- BRIEF: Copy the items below word for word, starting at the line containing "Where should I click to: Click the JS" and ending with the line containing "Action: click(x=451, y=427)", both included.

- DATA FOR THE TASK:
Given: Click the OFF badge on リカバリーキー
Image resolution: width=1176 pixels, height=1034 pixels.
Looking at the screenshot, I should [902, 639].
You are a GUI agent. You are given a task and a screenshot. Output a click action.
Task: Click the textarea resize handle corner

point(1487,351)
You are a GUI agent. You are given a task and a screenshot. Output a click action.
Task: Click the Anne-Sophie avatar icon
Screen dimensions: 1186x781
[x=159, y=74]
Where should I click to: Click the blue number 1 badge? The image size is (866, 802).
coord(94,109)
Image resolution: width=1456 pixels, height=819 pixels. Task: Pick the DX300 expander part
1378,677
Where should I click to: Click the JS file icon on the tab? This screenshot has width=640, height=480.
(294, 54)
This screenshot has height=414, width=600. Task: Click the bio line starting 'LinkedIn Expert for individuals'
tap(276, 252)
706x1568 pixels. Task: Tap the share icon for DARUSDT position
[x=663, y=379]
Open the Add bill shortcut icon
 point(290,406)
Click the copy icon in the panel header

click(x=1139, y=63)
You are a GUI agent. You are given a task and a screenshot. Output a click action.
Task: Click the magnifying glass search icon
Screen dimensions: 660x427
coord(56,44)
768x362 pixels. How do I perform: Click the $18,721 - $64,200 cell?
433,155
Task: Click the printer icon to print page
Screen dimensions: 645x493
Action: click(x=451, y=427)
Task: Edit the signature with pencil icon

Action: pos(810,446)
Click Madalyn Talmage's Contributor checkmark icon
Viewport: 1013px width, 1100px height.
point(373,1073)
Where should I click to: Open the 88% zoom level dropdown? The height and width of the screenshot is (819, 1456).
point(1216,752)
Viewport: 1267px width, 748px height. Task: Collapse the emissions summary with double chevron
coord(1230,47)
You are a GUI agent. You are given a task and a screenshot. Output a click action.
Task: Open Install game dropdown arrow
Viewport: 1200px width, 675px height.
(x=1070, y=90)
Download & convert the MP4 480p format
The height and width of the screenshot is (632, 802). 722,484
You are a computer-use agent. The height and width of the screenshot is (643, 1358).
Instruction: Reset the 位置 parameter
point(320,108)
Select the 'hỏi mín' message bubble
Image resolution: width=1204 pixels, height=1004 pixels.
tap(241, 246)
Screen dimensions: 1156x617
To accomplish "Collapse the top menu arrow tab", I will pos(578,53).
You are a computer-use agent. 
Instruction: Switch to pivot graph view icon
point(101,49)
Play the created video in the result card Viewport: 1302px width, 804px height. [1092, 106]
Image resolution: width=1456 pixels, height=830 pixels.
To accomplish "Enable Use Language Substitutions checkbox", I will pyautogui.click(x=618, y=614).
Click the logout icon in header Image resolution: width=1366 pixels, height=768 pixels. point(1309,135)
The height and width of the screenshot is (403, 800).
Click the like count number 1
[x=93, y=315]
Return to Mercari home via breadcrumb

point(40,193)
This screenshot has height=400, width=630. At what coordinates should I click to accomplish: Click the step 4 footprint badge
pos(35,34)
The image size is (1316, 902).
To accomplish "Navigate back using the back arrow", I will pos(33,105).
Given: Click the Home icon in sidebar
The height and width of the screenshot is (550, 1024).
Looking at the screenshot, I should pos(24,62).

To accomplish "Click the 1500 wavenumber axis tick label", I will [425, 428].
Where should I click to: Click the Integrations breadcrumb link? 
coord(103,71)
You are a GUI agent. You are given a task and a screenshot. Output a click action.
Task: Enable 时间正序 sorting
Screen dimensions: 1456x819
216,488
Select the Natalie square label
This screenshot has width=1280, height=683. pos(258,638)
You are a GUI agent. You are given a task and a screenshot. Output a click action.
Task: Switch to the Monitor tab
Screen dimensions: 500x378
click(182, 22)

- REPLY TO THE EXERCISE:
Where should I click to: Click the JS file icon on the tab? This screenshot has width=640, height=480.
(294, 54)
This screenshot has height=414, width=600. Task: Click the bio line starting 'LinkedIn Expert for individuals'
tap(276, 252)
706x1568 pixels. Task: Tap the share icon for DARUSDT position
[x=663, y=379]
Open the Add bill shortcut icon
 point(290,406)
Click the copy icon in the panel header

click(x=1139, y=63)
You are a GUI agent. You are given a task and a screenshot. Output a click action.
Task: Click the magnifying glass search icon
Screen dimensions: 660x427
coord(56,44)
768x362 pixels. How do I perform: Click the $18,721 - $64,200 cell?
433,155
Task: Click the printer icon to print page
Screen dimensions: 645x493
Action: click(x=451, y=427)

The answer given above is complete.